While I drove from student teaching to Echo Park en route to Downtown where I pick up my wife from work, I thought through a thread that connects Wendell Berry to Niebuhr and them to contemporary social science. The thread is fragility.
An advertiser wrote on a description for a new collection of Berry’s essays that Berry writes about “fragmentation” and the search for health through wholeness. I think Berry would agree with the description if each word be read and understood in all their potential depth. The problem he writes: fragmentation, pieces, bits, the piecemeal, and the overestimation of humanity’s role and power. The solution: health through acknowledging mystery, ignorance, fragility, and dependence.

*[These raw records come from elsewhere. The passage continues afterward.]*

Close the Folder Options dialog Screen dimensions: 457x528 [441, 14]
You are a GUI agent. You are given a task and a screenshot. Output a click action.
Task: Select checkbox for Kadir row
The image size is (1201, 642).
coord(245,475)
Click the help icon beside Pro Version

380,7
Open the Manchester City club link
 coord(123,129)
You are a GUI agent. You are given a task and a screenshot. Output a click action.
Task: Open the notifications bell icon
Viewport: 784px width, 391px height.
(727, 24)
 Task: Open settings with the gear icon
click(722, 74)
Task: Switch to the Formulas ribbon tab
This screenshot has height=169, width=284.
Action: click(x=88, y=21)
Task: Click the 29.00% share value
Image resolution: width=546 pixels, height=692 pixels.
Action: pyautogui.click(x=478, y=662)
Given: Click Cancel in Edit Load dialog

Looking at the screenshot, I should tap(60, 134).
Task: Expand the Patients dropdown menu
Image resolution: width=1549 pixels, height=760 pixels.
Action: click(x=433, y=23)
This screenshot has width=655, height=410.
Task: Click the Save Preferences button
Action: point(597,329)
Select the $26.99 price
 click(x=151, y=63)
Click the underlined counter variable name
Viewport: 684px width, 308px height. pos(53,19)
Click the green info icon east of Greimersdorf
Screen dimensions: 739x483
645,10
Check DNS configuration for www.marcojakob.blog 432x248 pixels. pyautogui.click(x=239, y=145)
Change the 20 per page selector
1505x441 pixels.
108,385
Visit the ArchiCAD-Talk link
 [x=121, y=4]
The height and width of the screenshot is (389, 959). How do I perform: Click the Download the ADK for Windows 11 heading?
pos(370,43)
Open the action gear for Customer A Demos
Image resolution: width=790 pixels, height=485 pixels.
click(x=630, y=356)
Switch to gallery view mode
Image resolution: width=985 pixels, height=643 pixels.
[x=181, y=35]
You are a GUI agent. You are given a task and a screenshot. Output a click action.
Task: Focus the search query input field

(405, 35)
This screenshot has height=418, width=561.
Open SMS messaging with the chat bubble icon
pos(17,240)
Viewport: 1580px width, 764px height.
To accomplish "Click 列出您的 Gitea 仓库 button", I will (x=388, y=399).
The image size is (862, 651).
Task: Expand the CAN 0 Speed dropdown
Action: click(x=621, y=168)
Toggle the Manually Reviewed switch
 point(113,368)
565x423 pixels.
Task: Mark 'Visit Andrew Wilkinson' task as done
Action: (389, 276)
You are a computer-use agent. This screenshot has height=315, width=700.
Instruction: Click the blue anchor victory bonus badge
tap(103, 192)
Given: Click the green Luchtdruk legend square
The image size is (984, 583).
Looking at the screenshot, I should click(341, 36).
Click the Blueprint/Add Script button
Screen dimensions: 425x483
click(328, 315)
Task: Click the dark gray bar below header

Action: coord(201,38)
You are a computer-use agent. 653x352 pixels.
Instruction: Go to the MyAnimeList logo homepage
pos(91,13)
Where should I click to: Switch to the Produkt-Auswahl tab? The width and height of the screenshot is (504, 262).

Niebuhr would agree, if he’d let me play puppet master with his ideas for a short while. Niebuhr writes that modern history is the story of people living beyond their means. My metaphor to describe living beyond our means is that we are all really stuck on a wheel that turns us round and carries us forward. If we move to act to far beyond our proper place, it is as though we reach out beyond the wheel. Reaching too far lets the turning human only grab a tuft of the turf on which he or she roles, only slowing down the forward motion. Tucking in for the ride, however, lets the mystery of existence carry, or spin, the human forward. I don’t know where the urge for creativity lies in this metaphor, but at the very least the urge must be restrained to fit the metaphor and acknowledge mystery. Otherwise, the urge would flare out of control, taking over the creation rather than thriving with it.
Taking further liberties with Niebuhr’s ideas in Faith and History, I think an inactive passion is an appropriate human posture in history. I use the word passion because I discovered that Christ’s passion wasn’t merely a modern emotion sort of passion but fully absorbing his surroundings. I add inactive because passion has been turned into a word for a burning fire under a boiler that makes steam in order to power our endeavors, physical and otherwise. Like the industrial steam power, our contemporary passion acts quickly and destructively to accomplish narrow and immediate goals.
And now the social science connection: social science started in an industrial passion and is moving toward an inactive passion. The new passion is more inactive as we realize the futility of “pure” science. I call it inactive because less than pure science (or more than pure, for that matter) calls for methods that hold polar and binary thinking in tensions of twos and threes. For example, lab science becomes observation in both the lab and the field; theory must be enacted and dynamic.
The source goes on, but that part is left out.